Les parlementaires, de leur côté, ne s’en tiennent pas à la défensive. Ils attaquent avec vigueur, livrant sous main au public leurs décisions les plus acerbes[324]. Tantôt, ils tonnent contre les lettres de cachet et proclament le principe de la liberté individuelle. Tantôt, rappelant d’anciennes prescriptions de police, ils prononcent de sévères arrêts contre le jeu[325]. Hier, ils lançaient de malicieuses allusions aux sociétaires du théâtre[326]; aujourd’hui, ils s’insurgent contre les enregistrements effectués l’épée au poing et les déclarent nuls, «comme destructifs des lois primitives de la monarchie et des constitutions fondamentales de l’État...» Bientôt, ils s’attaqueront au maréchal lui-même dans la personne de ses subordonnés les plus compromis. Le brigandage, en effet, règne dans tous les services. Chacun pille impunément: le traitant rapace, les agents des douanes et des postes, les fermiers des greffes, les receveurs des tailles... Réduits à l’impuissance, les officiers municipaux ferment les yeux—quelques-uns même pêchent en eau trouble!—tandis que les magistrats des juridictions seigneuriales, par crainte ou déférence, laissent impunis malversations et attentats.

Dans ce désarroi général—après avoir sans succès représenté au roi «le cri de la misère de son peuple et son désespoir»[327]—le Parlement prenait une résolution qui procède de l’esprit révolutionnaire: il instituait, sous le titre de Bureau de la grande police, une Commission permanente chargée de rechercher les abus, de prévenir les vexations, de poursuivre les crimes[328]. Aussitôt, les plaintes d’affluer, les dépositions d’éclater vengeresses, les mesures réparatrices de se succéder.
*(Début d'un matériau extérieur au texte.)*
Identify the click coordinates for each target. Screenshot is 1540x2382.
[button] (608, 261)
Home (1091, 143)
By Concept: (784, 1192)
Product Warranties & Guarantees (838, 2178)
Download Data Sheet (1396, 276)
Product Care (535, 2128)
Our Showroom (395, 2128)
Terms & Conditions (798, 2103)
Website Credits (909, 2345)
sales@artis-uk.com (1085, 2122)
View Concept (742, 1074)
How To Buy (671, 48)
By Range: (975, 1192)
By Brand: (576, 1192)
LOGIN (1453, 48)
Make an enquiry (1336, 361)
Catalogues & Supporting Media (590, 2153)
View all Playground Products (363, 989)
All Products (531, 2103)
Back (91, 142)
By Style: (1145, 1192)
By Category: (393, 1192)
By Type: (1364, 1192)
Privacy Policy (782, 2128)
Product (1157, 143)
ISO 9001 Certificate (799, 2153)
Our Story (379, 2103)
Vainement le gouverneur s’efforça-t-il d’accumuler les obstacles et de prendre sous son égide les prévaricateurs, l’effet produit n’en fut pas moins immense: la conscience publique se sentit soulagée...

Sans cesse sur la brèche, la Commission englobait dans son programme les sujets les plus divers: voirie, police, hygiène, octrois, tailles, corvées, timbre, contrôle, institutions de bienfaisance et économiques, réformation de la justice—«matière essentielle au bien de l’État»[329]... Elle examinait tout, ne s’en rapportant pas plus aux documents d’ordre financier qu’aux rapports administratifs: «d’autant»—mentionne un procès-verbal, qui constitue une sanglante critique des agissements royaux—«que la Compagnie n’aura jamais de confiance en ce que les intendants pourroient fournir eux-mêmes.....» Quatre cahiers, découverts par hasard au milieu du fouillis où sommeillent inexplorés des monceaux de pièces émanant du palais de l’Ombrière, témoignent du zèle, du courage, de l’acharnement—serions-nous tenté de dire—de ces hardis redresseurs de torts[330].

Tenu en échec par cette troupe de robins, Richelieu ne décolérait pas. La plupart d’entre eux devinrent pour lui des ennemis personnels, et il conçut contre le Parlement «une haine irréconciliable»: le coup d’État du chancelier Maupeou allait lui permettre de l’assouvir.